Segundo estudo do Instituto Brasileiro de Defesa do Consumidor (Idec) em mais de cem cidades, seis em cada dez prefeituras adotaram ou reforçaram algum tipo de subsídio ao transporte durante a pandemia. Antes, uma minoria subsidiava o setor. Em apenas oito municípios houve aumento de subsídios já existentes.

Na avaliação da pesquisadora em mobilidade urbana do Idec, Annie Oviedo, o debate sobre subsídios ao transporte, que deveria estar vinculado a contrapartidas na prestação do serviço, é marcado por falta de transparência e pelo viés eleitoreiro.

— O fato de haver formas muito fragmentadas de conceder e calcular os subsídios é um sinal do fator político em cada negociação local. Embora a questão eleitoral não seja foco do nosso relatório, percebemos um impacto. Em 2013, houve grandes mobilizações após aumentos de R$ 0,20. Na pandemia, várias cidades se depararam com a hipótese de subir a passagem em mais de R$ 1. Isso fica inviável politicamente — aponta a especialista.

Em outros estados, prefeitos e governadores abriram os cofres para evitar ou suavizar reajustes no ano eleitoral. Em Campo Grande, o então prefeito Marquinhos Trad (PSD), que renunciou em abril para concorrer ao governo, limitou o reajuste a 5%. Para cobrir a diferença entre o valor da passagem, de R$ 4,40, e a chamada “tarifa técnica” de custo do serviço, de R$ 5,50 por passageiro, Trad propôs subsídio de R$ 12 milhões e isenções fiscais às empresas.

Na Paraíba, o governador João Azevêdo (PSB) e o prefeito de João Pessoa, Cícero Lucena (PP), reduziram impostos estaduais e municipais sobre as empresas de ônibus no ano passado para evitar reajustes nas linhas que circulam pela capital. A medida permitiu a Lucena, aliado de Azevêdo, cumprir uma promessa de campanha de não aumentar a tarifa no primeiro ano de gestão. Neste ano, porém, governador e prefeito anunciaram quase simultaneamente, e durante o feriado do carnaval, reajustes de cerca de 6% nas respectivas tarifas.

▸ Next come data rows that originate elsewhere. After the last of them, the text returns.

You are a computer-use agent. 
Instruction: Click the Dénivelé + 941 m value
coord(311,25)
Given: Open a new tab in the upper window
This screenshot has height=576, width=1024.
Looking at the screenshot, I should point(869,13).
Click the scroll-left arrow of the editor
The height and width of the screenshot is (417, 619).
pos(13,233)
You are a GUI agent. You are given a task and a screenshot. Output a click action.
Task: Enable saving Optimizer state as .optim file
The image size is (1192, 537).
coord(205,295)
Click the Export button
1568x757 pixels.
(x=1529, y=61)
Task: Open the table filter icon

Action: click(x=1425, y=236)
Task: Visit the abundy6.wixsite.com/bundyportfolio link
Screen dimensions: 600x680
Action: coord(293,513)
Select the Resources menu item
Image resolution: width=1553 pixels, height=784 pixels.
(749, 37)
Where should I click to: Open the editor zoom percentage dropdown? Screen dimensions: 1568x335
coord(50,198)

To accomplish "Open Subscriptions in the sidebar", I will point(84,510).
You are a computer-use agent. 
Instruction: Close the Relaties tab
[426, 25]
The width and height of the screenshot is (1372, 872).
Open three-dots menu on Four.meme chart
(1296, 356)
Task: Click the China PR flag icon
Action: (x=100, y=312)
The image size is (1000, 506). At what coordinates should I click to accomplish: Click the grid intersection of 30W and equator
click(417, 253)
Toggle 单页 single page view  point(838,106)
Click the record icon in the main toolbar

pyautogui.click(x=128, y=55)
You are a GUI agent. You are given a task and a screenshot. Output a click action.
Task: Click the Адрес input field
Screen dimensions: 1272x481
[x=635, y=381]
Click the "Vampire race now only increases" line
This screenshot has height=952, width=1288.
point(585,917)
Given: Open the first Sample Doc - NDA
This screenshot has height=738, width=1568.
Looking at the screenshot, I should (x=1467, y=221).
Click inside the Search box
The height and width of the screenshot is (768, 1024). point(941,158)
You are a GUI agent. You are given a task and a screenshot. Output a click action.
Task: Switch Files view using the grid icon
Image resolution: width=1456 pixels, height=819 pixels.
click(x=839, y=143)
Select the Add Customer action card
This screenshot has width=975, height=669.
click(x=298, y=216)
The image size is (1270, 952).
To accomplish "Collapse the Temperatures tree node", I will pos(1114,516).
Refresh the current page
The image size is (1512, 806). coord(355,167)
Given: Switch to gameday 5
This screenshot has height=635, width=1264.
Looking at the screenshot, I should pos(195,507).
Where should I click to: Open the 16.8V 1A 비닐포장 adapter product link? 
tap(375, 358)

O presidente do conselho da Associação Nacional de Transporte sobre Trilhos (ANPTrilhos), Joubert Flores, vê paralelos entre a situação atual e o cancelamento de reajustes na passagem, após as manifestações de 2013, sem a elaboração de alternativas. Nos anos seguintes, houve aumentos acima da inflação no Rio e em outros estados.

– Isso (represar a tarifa) vai gerando uma bola de neve para o futuro – alerta.